The Duke Murders the Mood

The reviewer at the All Music web site opines that premiere genius Duke Ellington rose to the occasion when he had the chance to compose a full movie score for Otto Preminger's film "Anatomy of a Murder". This was not a case of saying that Ellington sustains his brilliance as a composer solely already established criteria, the implication that Ellington not just rose to the challenge of writing music for the moves, but showed himself to be the equal of genuine film composing giants, bumping shoulders with Bernard Hermann and Alfred Newman. Insert your favorite composer.

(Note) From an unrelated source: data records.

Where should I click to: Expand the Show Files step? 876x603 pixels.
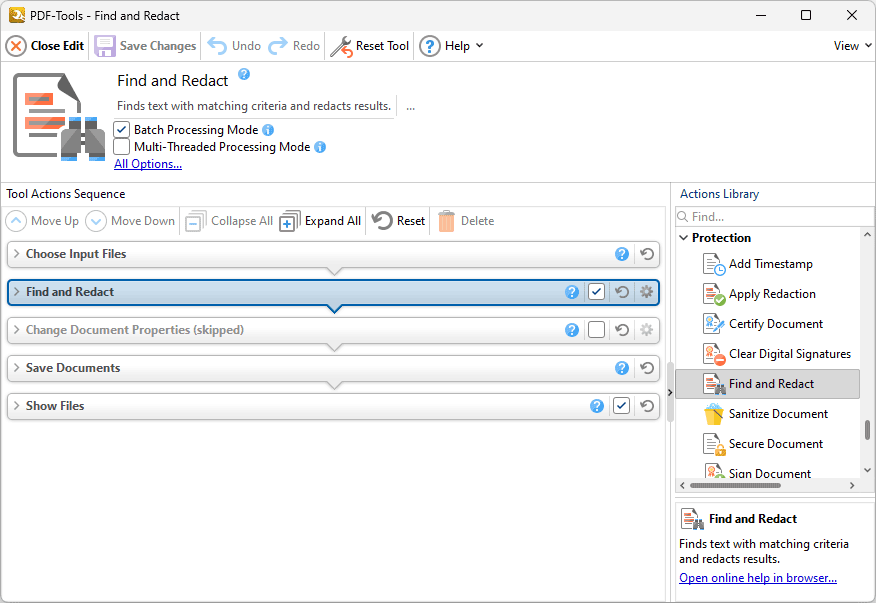click(x=17, y=406)
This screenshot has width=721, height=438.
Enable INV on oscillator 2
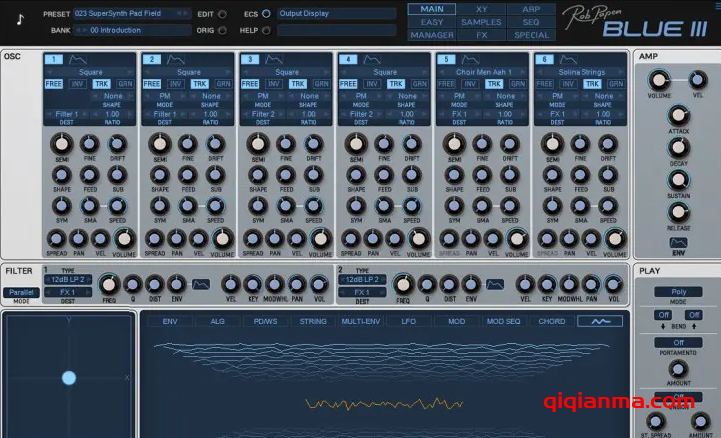[x=174, y=84]
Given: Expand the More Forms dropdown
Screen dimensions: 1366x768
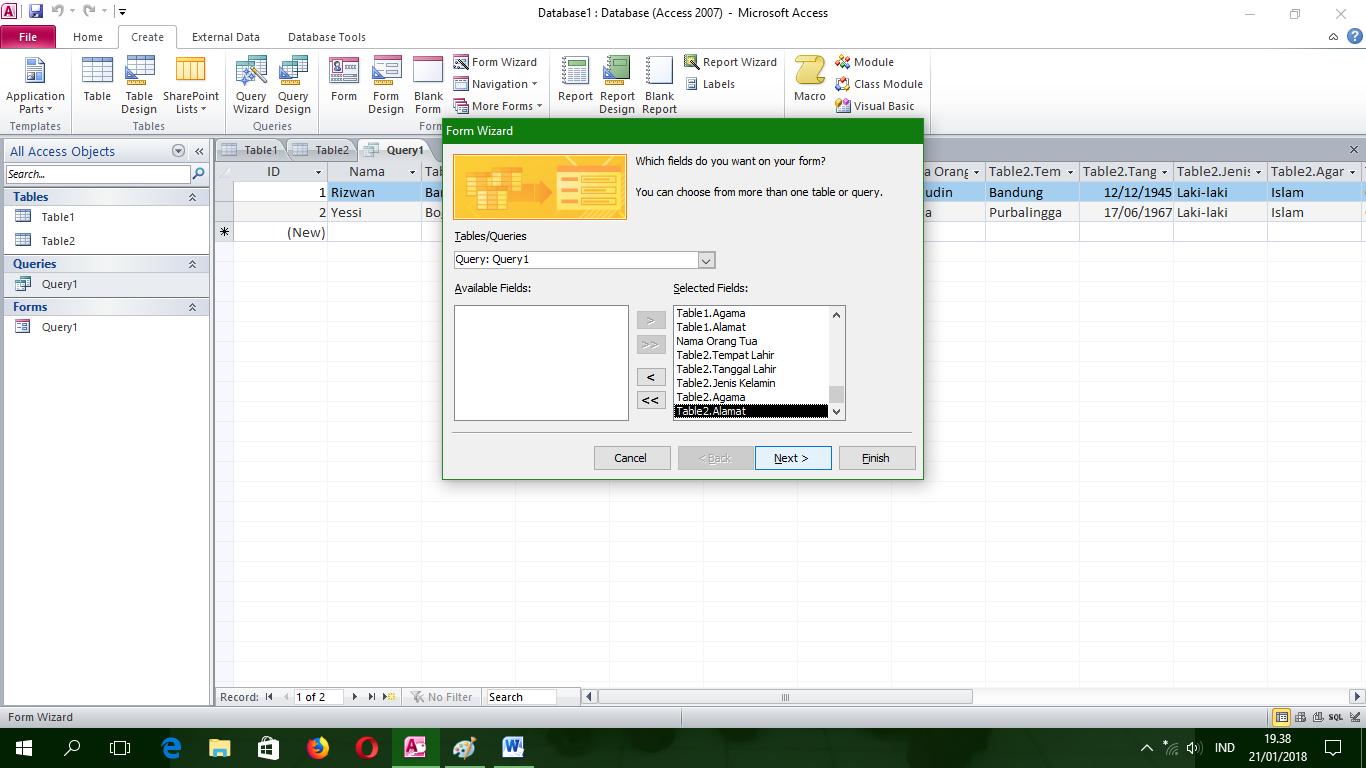Looking at the screenshot, I should click(497, 105).
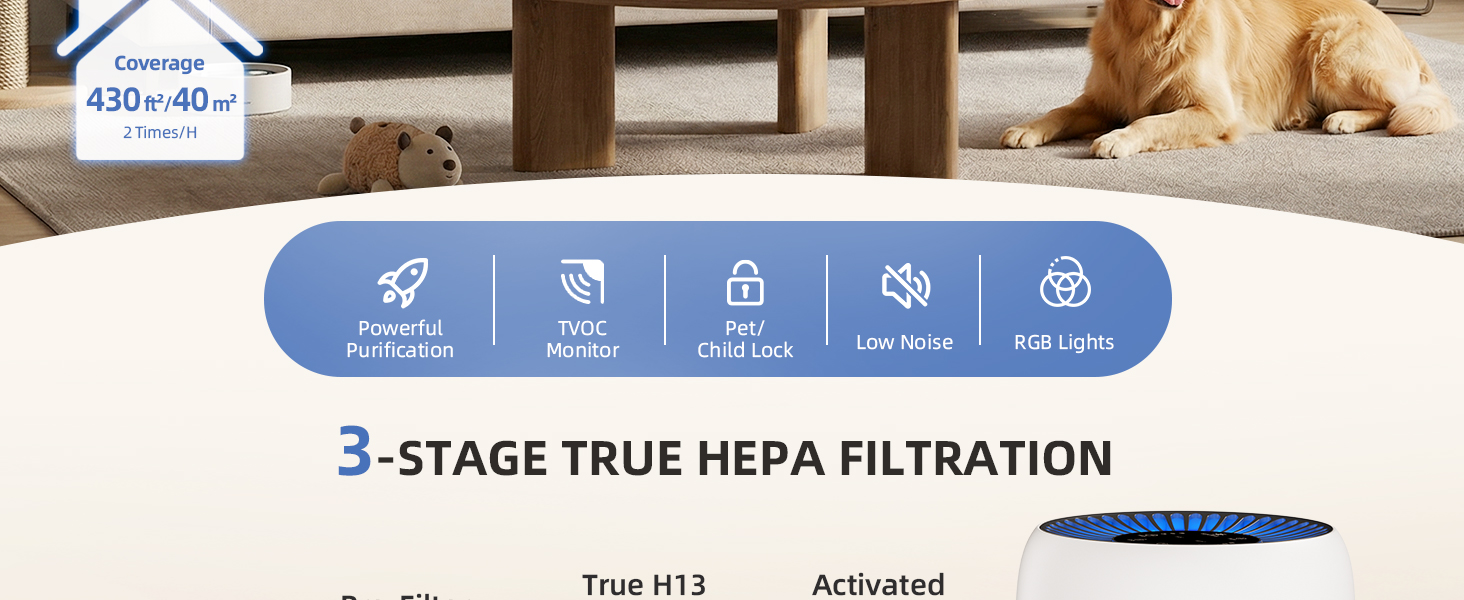1464x600 pixels.
Task: Click the overlapping circles RGB Lights icon
Action: coord(1065,283)

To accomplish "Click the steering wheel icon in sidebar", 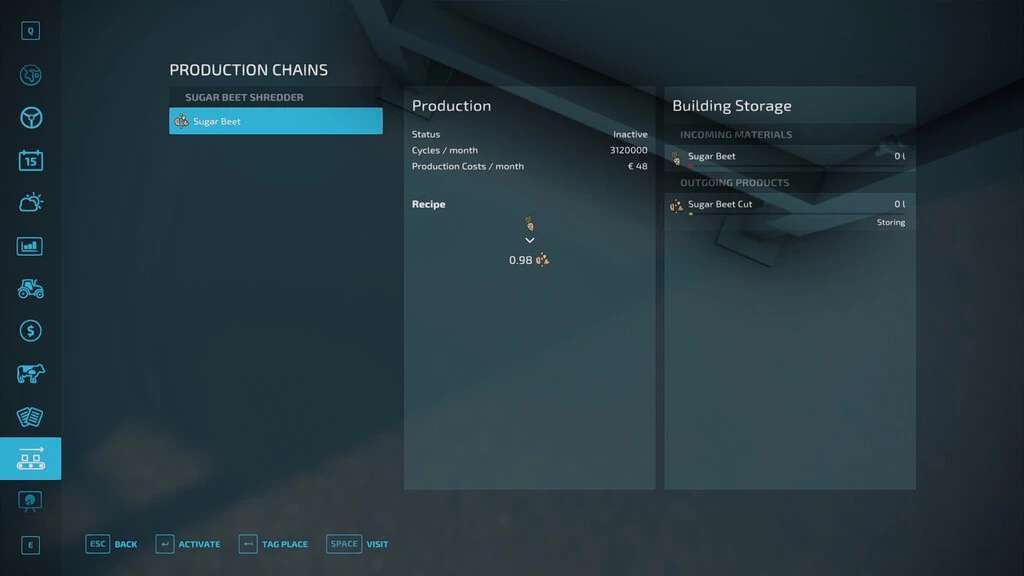I will coord(30,118).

What bothered me especially was the claim that Ellington composed his music that served the scene and that it was discreet, unobtrusive, intuitively supportive of the narrative and the emotional dynamics under view. I disagree; I do consider Ellington to be America's greatest musical gift to the world in the  20th Century and consider him an American Master of his art, the good maestro doesn't seem to have had any idea of how to compose something that was meant to augment a filmed story. All the classic touches, coloration, impressionistic sweeps and slyly insinuated improvisations are here--as an album, this is a fine work of ensemble concert jazz composition--but the don't just intrude on the scenes and sequences, they stomp on them. There is a struggle for attention. The final effect is that of being in a crappy hotel room where the neighbors are playing the radio too loud for too long. It would be nice if this resourceful innovator could claim with pride that he had artistic success in the movies besides all the other forms he greeted and seduced into becoming his very own expression. Some shoulders remain could to the seduction. Remember that the name of his memoir is "Music is My Mistress".  Mistresses , in the movies at least,have minds of their own and will keep their own consul.